Negative Regulation of focal adhesion kinase through phosphorylation at Tyrosine 407

Abstract

Focal adhesion kinase (FAK) is a non receptor protein-tyrosine kinase (PTK) localized at focal contacts to regulate integrin signaling events, cell cycle progression and cell migration. The ability of FAK to transduce downstream signals depends on its phosphorylation at tyrosine residue. In contrast to other tyrosine residues, the function of phosphorylation at Tyrosine 407 (Tyr-407) remains unknown. FAK phosphorylation at Tyr-407 in NIH3T3 cells was increased after serum starvation, while phosphorylation at Tyr-397 decreased. FAK phosphorylation at Tyr-407 was diminished when cells were detached and increased after plating on various extracellular matrix (ECM), suggesting adhesion dependency.
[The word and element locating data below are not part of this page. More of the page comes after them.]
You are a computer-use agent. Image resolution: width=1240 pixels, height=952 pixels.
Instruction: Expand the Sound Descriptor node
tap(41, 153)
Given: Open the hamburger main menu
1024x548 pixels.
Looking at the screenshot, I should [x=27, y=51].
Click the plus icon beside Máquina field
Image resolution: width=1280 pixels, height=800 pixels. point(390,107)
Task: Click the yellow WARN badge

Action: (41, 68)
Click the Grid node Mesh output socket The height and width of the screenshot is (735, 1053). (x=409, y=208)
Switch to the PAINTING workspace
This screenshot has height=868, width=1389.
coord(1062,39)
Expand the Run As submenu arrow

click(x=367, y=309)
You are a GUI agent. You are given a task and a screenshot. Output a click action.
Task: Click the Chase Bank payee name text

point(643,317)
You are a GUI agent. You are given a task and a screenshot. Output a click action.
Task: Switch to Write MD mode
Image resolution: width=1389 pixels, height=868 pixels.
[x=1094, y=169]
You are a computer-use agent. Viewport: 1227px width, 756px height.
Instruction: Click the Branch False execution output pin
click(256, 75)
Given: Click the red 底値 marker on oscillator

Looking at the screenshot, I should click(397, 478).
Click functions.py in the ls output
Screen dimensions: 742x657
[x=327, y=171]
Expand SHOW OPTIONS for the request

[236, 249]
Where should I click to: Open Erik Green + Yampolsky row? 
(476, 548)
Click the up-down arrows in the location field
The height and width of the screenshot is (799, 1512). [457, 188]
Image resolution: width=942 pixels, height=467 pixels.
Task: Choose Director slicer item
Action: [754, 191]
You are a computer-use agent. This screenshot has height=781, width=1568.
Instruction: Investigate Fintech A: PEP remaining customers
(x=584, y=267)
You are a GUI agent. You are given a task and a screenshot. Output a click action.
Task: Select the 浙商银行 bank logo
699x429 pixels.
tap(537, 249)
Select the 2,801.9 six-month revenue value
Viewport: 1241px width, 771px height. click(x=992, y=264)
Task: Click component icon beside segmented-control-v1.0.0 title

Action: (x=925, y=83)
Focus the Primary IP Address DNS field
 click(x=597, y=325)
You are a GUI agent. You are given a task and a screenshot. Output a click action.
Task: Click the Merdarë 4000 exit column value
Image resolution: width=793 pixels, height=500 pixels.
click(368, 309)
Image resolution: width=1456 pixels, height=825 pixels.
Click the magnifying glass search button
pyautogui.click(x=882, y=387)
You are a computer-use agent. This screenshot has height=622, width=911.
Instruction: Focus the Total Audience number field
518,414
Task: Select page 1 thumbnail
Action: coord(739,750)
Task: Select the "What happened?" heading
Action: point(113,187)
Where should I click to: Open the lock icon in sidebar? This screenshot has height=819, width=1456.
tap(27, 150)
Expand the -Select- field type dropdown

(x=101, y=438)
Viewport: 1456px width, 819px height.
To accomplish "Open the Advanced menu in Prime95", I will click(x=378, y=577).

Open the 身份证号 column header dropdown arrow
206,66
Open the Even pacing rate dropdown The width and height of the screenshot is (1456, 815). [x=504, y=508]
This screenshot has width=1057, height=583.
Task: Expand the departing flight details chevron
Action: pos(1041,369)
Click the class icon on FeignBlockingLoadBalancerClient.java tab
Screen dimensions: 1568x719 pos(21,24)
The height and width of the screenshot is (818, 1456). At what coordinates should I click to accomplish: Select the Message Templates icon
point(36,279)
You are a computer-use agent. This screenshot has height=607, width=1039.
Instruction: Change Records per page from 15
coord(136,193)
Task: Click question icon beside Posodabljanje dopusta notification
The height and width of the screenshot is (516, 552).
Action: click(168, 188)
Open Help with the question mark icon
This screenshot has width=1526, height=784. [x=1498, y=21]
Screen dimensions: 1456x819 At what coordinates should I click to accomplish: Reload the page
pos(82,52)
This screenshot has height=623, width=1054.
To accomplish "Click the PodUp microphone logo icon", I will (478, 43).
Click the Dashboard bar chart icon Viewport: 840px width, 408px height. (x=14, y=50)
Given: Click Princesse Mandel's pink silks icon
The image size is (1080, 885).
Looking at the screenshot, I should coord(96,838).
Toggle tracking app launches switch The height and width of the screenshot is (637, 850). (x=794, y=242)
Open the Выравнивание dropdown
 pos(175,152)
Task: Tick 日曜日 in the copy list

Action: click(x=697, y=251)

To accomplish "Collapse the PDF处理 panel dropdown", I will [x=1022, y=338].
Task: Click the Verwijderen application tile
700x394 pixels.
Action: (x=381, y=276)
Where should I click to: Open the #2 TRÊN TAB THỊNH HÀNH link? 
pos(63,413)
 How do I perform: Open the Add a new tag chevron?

In addition, the non phosphorylatable mutant FAK Y407F increased tyrosine phosphorylations of FAK and paxillin, and its kinase activity based on in vitro kinase assay. Consistently, FAK-null NIH3T3 cells transfected with Y407F mutant showed increased autophosphorylation of FAK, together with increased proliferation and migration. Taken together, these data suggest that FAK phosphorylation at Tyr-407 negatively regulates the activity and functions of FAK.